I'm not a statisticaian, but I don't know that the 'normal' r is a biased estimator of Rho. The formula for r contains covariance and variances, that exist as formulas with n and n-1. But which version you use doesn't make a difference because the difference cancels out. See http://de.wikipedia.org/wiki/Korrelationskoeffizient, though the English version is different.... (http://en.wikipedia.org/wiki/Pearson_product-moment_correlation_coefficient). In any case, if there exists also an n-1 formula for an unbiased estimate of Rho, it would not be the appropriate one for factor analysis, I believe.

Peter

Duh, indeed, I should have thought about that – it cancels out.

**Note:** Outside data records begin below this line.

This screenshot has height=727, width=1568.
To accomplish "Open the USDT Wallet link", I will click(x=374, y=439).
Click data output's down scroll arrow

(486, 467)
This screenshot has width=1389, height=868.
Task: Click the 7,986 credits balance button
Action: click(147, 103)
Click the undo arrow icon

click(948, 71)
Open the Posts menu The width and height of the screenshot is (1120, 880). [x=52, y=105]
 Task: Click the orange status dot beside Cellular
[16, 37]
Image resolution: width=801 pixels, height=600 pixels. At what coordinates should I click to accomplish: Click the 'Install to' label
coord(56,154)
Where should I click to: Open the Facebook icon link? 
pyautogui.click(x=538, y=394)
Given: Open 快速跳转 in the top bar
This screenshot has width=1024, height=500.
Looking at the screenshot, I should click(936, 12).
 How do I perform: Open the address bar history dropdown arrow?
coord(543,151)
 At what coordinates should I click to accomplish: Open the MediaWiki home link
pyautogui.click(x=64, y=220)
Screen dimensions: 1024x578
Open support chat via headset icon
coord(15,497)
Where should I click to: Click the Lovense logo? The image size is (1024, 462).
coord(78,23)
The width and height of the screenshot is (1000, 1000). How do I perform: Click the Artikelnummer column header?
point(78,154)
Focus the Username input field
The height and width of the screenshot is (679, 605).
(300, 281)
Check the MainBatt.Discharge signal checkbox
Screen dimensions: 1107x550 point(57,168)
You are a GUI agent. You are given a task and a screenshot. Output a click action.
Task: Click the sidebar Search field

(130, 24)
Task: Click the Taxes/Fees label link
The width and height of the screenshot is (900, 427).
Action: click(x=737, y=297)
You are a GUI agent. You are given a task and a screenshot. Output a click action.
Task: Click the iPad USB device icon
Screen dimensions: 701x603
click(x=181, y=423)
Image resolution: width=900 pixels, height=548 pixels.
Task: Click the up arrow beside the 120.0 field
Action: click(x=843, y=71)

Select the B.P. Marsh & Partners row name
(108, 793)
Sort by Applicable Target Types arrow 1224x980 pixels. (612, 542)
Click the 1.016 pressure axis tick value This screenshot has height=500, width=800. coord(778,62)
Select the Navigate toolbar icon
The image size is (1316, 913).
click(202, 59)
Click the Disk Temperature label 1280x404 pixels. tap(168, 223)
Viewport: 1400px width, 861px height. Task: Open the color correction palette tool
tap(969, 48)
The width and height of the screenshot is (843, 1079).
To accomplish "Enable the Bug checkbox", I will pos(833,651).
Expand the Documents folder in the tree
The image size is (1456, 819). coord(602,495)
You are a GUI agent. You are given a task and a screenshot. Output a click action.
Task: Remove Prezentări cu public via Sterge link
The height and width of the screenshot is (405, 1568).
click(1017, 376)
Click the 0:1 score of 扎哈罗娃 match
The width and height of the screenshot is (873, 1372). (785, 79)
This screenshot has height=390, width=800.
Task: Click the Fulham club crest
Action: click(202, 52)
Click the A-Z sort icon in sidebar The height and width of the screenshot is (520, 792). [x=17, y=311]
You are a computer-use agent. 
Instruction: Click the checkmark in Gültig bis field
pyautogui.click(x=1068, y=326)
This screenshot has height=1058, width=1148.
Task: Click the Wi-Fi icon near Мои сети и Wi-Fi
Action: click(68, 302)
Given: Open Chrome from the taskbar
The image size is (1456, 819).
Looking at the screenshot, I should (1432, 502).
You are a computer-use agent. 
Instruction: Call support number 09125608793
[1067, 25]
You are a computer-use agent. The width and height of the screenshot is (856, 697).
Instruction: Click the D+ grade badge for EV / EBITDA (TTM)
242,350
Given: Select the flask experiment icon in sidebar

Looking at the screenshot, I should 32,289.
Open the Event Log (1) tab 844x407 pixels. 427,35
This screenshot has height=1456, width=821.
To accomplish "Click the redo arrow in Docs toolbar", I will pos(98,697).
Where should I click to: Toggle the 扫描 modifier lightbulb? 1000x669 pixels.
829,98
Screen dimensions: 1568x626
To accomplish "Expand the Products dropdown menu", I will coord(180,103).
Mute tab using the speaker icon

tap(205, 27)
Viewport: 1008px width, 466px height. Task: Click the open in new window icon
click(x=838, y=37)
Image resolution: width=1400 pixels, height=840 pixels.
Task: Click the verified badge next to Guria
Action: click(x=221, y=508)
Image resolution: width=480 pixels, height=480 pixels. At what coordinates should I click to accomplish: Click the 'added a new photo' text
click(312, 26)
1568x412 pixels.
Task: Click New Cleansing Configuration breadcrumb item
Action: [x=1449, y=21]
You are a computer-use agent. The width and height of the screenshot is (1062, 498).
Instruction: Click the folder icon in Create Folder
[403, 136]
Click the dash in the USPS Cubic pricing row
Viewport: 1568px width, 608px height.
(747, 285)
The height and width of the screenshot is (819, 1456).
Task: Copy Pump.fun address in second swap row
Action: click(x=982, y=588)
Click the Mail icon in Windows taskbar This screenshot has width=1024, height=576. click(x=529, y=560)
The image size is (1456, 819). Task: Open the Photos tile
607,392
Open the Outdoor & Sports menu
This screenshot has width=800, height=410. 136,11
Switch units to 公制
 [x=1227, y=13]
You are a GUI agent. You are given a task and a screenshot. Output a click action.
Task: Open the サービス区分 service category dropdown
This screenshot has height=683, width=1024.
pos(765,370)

maxheld83 commented 9 years ago

Response Dr Brown:

Max,

I don’t have a good answer for this. As you point out, no parameters are being estimated that would result in a loss of degrees of freedom. The Q sort is a model of the population, which has unknown parameters since the population of subjective communicability is unlimited, and the Q sort is purposely constructed (when a structured sample is used) rather than randomly selected. Incidentally, Nahinsky worked out the degrees of freedom in Q in the ANOVA case when there was no degree of freedom lost for estimating the mean:

Nahinsky, I.D. (1965). The analysis of variance of Q sort data. Journal of Experimental Education, 34(1), 66-72. Nahinsky, I.D. (1966). Analysis of variance of intraindividual Q sort patterns. Journal of Clinical Psychology, 22, 34-39. Nahinsky, I.D. (1967). A Q sort analysis of variance involving the dimensions of sorts, groups, and items. > Journal of Experimental Education, 35(3), 36-41.

I suppose the letter r is preferred in as much as the Q sample is not the entire population, but r is rarely if ever subject to tests of statistical inference, and the same for the factor loadings. In fact, in a science of subjectivity we cannot guarantee that any statement means the same thing to two different people, and so the correlation between them must be taken with a grain of salt. As with the standard deviation, the difference between N and n – 1 is apt to be quite trivial in the larger scheme of things.

As usual, good luck.

maxheld83 commented 9 years ago

ok, so I think we can safely ignore this, because the results will be the same no matter which you use. That also explains why the results are the same as in Brown 1980, using cor().

I really need to get a little smarter about this elementary stuff.